INTERPRETATION OF CODE
Any question or interpretation under this Code of Ethics and Business Conduct will be handled by the Board or any person / committee authorized by the Board of the Company. The Board of Directors / C&CEO / COO or any designated person / committee has the authority to waive compliance with this Code of business conduct for any director, officer or employee of the company. The person-seeking waiver of this Code shall make full disclosure of the particular circumstances to the Board or the designated person / committee.
WAIVERS AND AMENDMENTS OF THE CODE
The Company is committed to continuously reviewing and updating the policies and procedures. Therefore, this Code is subject to modification. Any amendment or waiver of any provision of this Code must be approved in writing by the Company’s Board of Directors / C&CEO / COO of the Company and promptly disclosed on the Company’s website and in applicable regulatory filings pursuant to applicable laws and regulations, together with details about the nature of such amendment or waiver..
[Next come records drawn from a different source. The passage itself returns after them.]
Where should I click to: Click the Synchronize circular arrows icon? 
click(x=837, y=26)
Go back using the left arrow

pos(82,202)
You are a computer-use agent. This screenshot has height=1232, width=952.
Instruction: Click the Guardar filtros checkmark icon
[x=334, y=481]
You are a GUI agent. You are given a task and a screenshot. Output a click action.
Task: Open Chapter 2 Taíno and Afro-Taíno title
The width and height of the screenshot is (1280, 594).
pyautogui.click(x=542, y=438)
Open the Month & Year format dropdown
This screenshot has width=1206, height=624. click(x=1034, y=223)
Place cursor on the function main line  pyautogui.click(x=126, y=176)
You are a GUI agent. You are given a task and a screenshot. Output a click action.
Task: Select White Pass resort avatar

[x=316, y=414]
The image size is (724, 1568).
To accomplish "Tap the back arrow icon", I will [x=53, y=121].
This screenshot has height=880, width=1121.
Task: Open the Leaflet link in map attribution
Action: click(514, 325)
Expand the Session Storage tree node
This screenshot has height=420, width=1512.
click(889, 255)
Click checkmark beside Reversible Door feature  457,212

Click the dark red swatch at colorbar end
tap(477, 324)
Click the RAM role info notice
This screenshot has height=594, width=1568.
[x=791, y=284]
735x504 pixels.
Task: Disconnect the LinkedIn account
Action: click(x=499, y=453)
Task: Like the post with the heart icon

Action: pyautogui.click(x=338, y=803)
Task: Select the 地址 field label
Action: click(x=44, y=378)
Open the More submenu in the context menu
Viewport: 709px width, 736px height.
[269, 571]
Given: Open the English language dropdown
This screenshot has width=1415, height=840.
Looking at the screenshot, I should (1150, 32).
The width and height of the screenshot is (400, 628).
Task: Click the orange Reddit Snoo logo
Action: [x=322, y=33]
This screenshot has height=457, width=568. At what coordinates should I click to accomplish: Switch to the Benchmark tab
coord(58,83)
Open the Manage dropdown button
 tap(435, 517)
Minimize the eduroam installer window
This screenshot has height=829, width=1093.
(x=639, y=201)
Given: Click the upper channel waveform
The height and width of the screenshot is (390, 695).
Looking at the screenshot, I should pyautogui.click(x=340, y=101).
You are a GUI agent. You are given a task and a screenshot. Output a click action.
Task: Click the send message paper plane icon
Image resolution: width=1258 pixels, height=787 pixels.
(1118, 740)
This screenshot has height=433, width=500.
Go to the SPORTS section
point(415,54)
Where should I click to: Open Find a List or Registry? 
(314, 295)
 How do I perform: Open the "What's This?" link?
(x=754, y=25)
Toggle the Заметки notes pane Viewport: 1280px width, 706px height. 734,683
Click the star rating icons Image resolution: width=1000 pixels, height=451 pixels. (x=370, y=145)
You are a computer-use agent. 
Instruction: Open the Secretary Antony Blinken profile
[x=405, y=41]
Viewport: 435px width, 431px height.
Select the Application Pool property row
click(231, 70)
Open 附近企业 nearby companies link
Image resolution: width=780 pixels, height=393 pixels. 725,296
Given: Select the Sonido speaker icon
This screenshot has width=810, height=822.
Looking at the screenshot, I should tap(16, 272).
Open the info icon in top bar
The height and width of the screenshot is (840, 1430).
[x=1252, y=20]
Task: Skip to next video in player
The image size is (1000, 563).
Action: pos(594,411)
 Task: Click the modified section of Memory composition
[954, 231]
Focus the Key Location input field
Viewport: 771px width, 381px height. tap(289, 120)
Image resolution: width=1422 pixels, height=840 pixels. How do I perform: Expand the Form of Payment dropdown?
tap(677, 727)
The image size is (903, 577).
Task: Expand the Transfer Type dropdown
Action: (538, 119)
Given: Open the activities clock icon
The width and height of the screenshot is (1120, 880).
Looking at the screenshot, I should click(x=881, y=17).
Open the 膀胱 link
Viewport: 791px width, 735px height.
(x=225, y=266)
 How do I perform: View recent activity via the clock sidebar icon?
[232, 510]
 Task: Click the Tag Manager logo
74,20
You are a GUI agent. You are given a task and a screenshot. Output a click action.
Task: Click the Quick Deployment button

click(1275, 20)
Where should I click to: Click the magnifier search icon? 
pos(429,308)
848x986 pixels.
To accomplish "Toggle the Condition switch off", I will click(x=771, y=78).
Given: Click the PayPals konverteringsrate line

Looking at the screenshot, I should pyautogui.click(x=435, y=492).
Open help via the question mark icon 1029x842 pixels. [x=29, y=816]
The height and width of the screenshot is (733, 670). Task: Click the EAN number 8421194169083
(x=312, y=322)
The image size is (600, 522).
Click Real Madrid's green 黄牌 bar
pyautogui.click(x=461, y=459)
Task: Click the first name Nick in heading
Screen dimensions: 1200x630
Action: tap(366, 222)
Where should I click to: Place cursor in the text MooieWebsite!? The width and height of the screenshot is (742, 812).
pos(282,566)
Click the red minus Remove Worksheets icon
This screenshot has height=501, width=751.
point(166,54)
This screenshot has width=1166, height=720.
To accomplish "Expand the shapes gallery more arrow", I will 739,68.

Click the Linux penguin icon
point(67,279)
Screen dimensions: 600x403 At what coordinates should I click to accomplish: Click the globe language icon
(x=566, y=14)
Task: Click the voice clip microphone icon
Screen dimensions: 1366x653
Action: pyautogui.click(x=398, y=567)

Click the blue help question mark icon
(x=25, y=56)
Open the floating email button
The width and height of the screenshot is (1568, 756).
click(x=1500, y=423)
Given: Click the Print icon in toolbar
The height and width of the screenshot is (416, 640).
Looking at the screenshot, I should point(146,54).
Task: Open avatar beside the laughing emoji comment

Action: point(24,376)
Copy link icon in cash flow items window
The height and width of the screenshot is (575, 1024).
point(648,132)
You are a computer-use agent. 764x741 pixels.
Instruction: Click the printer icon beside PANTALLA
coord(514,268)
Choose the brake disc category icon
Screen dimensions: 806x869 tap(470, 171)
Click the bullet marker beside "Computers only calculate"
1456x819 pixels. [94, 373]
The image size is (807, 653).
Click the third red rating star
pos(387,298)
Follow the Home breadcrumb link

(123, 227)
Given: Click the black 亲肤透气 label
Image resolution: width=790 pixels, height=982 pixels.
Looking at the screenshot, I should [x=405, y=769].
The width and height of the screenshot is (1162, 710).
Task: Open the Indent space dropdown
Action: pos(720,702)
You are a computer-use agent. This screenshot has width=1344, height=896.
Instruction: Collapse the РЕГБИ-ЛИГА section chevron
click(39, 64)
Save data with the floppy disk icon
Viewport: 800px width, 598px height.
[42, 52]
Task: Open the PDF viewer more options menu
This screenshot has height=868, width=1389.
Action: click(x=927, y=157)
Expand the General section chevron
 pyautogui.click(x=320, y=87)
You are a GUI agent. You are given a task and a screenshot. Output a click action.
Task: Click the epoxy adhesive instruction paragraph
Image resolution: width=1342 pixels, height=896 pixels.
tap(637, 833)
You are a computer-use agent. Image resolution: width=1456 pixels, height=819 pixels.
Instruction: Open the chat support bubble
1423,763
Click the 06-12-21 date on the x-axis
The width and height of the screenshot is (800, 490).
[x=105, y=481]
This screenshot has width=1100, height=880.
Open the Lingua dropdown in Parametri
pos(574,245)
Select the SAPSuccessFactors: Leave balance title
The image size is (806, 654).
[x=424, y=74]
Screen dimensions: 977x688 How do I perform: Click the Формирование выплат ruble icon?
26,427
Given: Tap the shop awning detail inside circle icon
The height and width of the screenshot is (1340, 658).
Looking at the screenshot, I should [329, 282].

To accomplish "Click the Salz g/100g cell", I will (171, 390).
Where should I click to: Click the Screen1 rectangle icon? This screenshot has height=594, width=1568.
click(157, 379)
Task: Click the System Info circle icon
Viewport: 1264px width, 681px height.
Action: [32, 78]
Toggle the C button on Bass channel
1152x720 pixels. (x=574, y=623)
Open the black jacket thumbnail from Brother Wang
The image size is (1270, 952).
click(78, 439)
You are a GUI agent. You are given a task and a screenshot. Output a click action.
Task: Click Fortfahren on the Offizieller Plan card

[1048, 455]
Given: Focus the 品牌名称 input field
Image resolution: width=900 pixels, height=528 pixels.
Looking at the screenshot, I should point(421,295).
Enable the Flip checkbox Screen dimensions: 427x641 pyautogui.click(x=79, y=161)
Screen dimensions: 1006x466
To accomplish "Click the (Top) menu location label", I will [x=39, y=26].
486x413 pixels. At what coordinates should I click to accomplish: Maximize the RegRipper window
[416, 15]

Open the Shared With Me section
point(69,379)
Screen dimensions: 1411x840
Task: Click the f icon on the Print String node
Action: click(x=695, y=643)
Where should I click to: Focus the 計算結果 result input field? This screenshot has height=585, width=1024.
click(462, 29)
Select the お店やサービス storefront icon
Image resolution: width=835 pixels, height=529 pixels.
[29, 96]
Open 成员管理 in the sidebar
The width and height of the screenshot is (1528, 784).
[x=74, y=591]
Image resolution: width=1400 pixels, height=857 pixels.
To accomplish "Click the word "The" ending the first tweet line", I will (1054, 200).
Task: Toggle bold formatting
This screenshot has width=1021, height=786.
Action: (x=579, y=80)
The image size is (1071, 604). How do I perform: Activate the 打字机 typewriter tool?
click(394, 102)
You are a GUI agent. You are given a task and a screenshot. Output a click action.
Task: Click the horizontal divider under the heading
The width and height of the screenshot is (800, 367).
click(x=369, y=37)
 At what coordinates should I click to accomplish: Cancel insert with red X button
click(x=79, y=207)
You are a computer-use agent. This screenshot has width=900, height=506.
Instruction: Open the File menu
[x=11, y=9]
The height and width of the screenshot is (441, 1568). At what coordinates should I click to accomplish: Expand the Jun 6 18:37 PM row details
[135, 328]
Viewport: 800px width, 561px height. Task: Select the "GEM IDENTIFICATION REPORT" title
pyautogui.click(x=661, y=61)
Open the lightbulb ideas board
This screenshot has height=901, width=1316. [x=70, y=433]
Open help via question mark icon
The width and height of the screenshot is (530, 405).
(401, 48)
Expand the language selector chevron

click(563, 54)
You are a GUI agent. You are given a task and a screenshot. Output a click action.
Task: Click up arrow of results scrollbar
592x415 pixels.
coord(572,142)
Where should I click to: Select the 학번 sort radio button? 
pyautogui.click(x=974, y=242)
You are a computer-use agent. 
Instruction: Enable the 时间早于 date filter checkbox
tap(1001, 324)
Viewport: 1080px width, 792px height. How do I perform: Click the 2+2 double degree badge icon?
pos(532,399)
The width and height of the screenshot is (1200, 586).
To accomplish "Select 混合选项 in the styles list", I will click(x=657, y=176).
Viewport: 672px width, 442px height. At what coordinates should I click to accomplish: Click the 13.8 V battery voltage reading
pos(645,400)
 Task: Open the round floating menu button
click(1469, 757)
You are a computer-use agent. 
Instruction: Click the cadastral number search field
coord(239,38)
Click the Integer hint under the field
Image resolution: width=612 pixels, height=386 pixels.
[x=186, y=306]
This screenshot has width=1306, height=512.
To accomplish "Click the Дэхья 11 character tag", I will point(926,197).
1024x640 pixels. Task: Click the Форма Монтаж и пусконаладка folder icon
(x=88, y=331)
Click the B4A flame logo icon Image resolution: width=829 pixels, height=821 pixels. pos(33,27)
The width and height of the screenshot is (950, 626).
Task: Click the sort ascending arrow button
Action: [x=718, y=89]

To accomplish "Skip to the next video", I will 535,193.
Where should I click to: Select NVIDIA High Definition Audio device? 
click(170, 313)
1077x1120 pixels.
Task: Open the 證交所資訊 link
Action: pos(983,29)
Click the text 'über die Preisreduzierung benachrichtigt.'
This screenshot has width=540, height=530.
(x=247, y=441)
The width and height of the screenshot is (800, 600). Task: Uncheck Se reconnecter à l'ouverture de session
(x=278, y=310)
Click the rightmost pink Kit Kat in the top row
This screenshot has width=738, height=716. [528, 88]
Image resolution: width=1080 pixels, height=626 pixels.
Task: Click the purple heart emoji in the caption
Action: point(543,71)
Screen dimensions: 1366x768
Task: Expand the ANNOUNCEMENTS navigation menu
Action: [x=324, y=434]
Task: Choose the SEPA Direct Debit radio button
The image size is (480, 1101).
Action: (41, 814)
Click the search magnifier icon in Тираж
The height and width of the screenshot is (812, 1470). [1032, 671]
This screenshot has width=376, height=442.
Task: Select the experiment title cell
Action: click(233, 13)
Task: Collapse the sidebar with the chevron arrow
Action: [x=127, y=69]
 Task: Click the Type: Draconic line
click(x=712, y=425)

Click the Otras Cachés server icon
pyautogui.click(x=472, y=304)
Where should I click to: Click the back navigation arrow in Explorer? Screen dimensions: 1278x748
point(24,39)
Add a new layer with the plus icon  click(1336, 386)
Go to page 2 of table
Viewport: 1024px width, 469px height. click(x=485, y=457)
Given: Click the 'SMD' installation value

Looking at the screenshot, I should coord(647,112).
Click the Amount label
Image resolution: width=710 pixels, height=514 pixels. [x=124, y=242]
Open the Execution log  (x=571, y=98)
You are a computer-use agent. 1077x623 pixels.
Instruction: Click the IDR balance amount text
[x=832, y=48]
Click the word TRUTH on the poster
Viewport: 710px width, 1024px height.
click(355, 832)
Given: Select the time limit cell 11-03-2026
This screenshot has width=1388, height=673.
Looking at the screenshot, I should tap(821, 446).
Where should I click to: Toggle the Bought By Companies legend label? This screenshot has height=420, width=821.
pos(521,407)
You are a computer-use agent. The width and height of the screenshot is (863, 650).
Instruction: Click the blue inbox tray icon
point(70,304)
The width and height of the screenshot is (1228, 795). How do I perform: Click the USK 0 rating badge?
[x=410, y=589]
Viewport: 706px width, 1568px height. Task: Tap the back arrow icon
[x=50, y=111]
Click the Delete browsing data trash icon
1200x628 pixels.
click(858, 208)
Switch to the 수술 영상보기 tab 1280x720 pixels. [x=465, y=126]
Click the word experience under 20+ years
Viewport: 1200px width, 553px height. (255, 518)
ACKNOWLEDGEMENT OF RECEIPT OF COMPANY’S CODE OF ETHICS
I have received and read the Company’s Cod of Ethics and Business (“the Code”). I understand the standards and policies contained in the Code and understand that there may be additional policies or laws specific to my job. I agree to comply with the Code.
If I have questions concerning the meaning or application of the Code, any Company policies, or the legal and regulatory requirements applicable to my job, I know I can consult Secretarial and Legal Department and that my questions or reports to these sources will be maintained in confidence
Name of the Director Officer / Employee
Please sign and return this form to Secretarial Department.